A Verilog identifier [Verilog LRM2.7], including the names of variables, may contain any sequence of letters, digits, a dollar sign '$' , and the underscore '_' symbol. The first character of an identifier must be a letter or underscore; it cannot be a dollar sign '$' , for example. We cannot use characters such as '-' (hyphen), brackets, or '#' (for active-low signals) in Verilog names (escaped identifiers are an exception). The following is a shorthand way of saying the same thing:

identifier ::= simple_identifier | escaped_identifier
simple_identifier ::= [a-zA-Z][a-zA-Z_$]
escaped_identifier ::=
  \ {Any_ASCII_character_except_white_space} white_space
white_space ::= space | tab | newline

If we think of '::=' as an equal sign, then the preceding "equation" defines the syntax of an identifier. Usually we use the Backus-Naur form (BNF) to write these equations. We also use the BNF to describe the syntax of VHDL. There is an explanation of the BNF in Appendix A. Verilog syntax definitions are given in Appendix B. In Verilog all names, including keywords and identifiers, are case-sensitive. Special commands for the simulator (a system task or a system function) begin with a dollar sign '$' [Verilog LRM 2.7]. Here are some examples of Verilog identifiers:

module identifiers;
/* Multiline comments in Verilog
  look like C comments and // is OK in here. */
// Single-line comment in Verilog.
reg legal_identifier,two__underscores;
reg _OK,OK_,OK_$,OK_123,CASE_SENSITIVE, case_sensitive;
reg \/clock ,\a*b ; // Add white_space after escaped identifier.
//reg ,123_BAD; // Bad names even if we declare them!
initial begin 
legal_identifier = 0; // Embedded underscores are OK,
two__underscores = 0; // even two underscores in a row.
_OK = 0; // Identifiers can start with underscore
OK_ = 0; // and end with underscore.
OK$ = 0; // $ sign is OK, but beware foreign keyboards.
OK_123 =0; // Embedded digits are OK.
CASE_SENSITIVE = 0; // Verilog is case-sensitive (unlike VHDL).
case_sensitive = 1;
\/clock = 0; // An escaped identifier with \ breaks rules,
\a*b = 0; // but be careful to watch the spaces!
("Variable case_sensitive= %d",case_sensitive);
("Variable \/clock = %d",\/clock );
("Variable \a*b = %d",\a*b ); 
end endmodule

The following is the output from this model (future examples in this chapter list the simulator output directly after the Verilog code).

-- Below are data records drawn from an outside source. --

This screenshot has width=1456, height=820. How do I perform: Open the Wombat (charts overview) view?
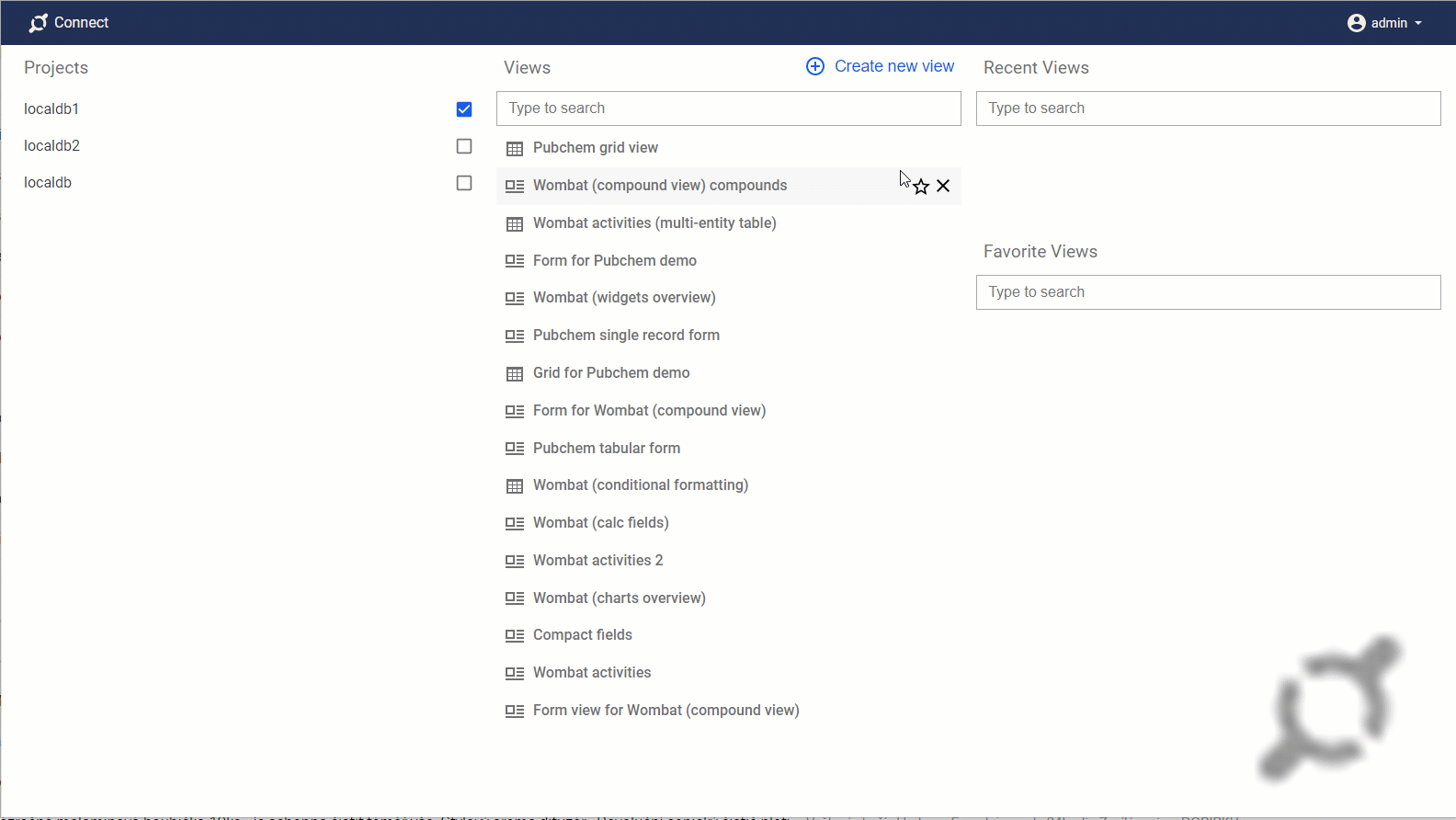(619, 598)

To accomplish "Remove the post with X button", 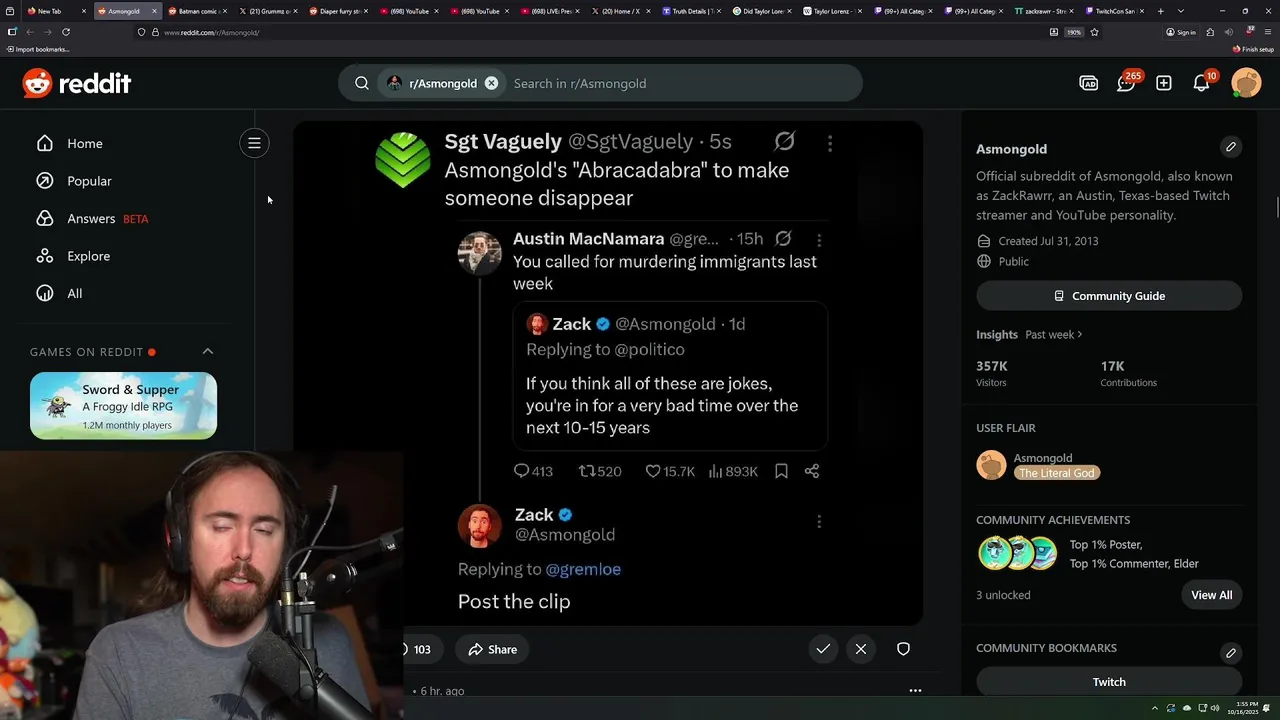I will (x=861, y=649).
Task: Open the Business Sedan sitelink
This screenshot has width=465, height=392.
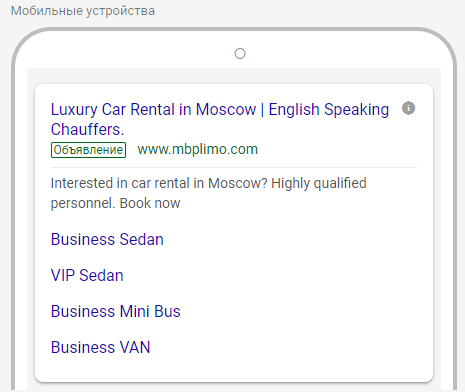Action: (107, 239)
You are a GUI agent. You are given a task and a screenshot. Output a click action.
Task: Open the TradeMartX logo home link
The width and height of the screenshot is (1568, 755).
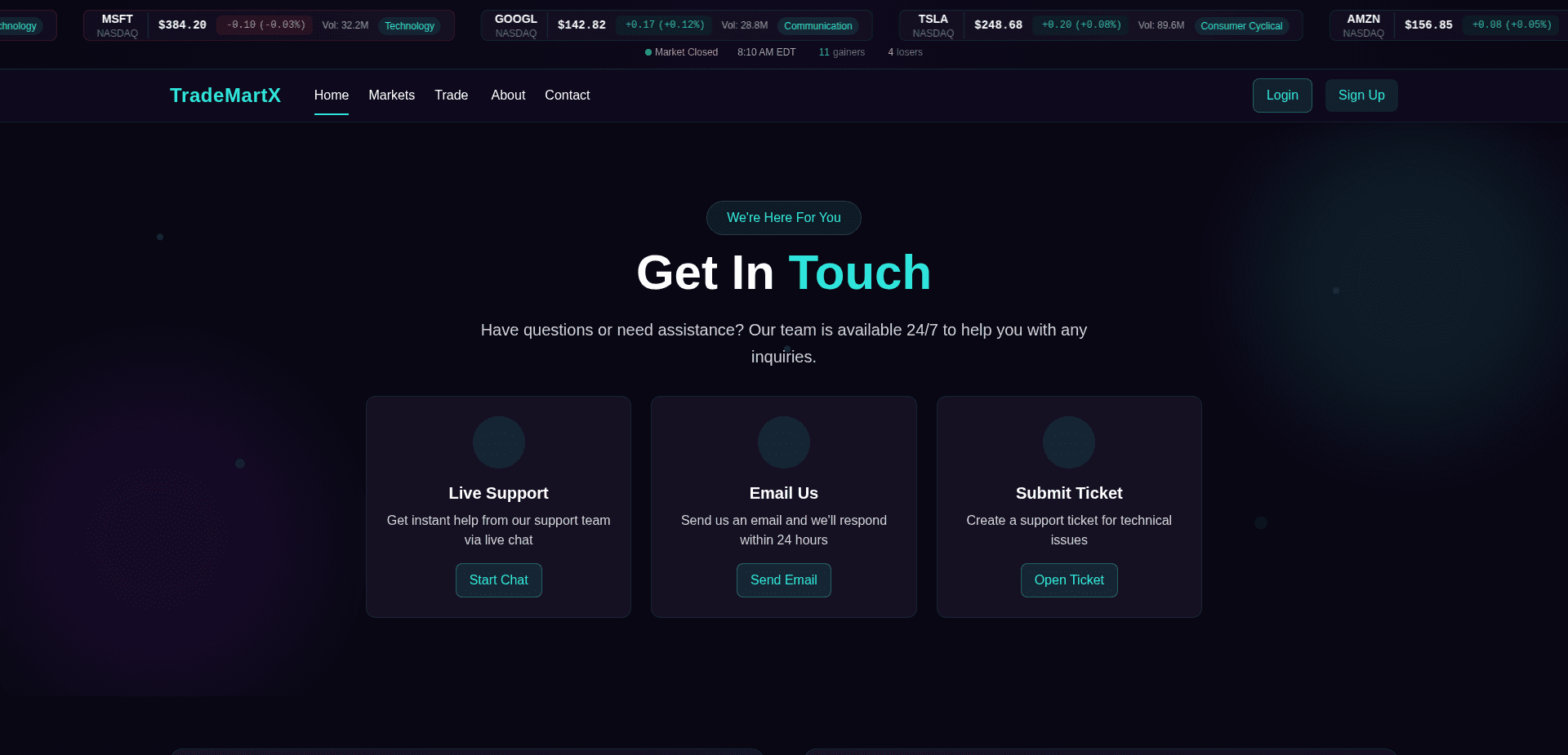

Variable case_sensitive= 1
Variable /clock = 0
Variable \a*b = 0

11.2.1   Verilog Logic Values

Verilog has a predefined logic-value system or value set [Verilog LRM 3.1] that uses four logic values: '0' , '1' , 'x' , and 'z' (lowercase 'x' and lowercase 'z' ). The value 'x' represents an uninitialized or an unknown logic value--an unknown value is either '1' , '0' , 'z' , or a value that is in a state of change. The logic value 'z' represents a high-impedance value, which is usually treated as an 'x' value. Verilog uses a more complicated internal logic-value system in order to resolve conflicts between different drivers on the same node. This hidden logic-value system is useful for switch-level simulation, but for most ASIC simulation and synthesis purposes we do not need to worry about the internal logic-value system.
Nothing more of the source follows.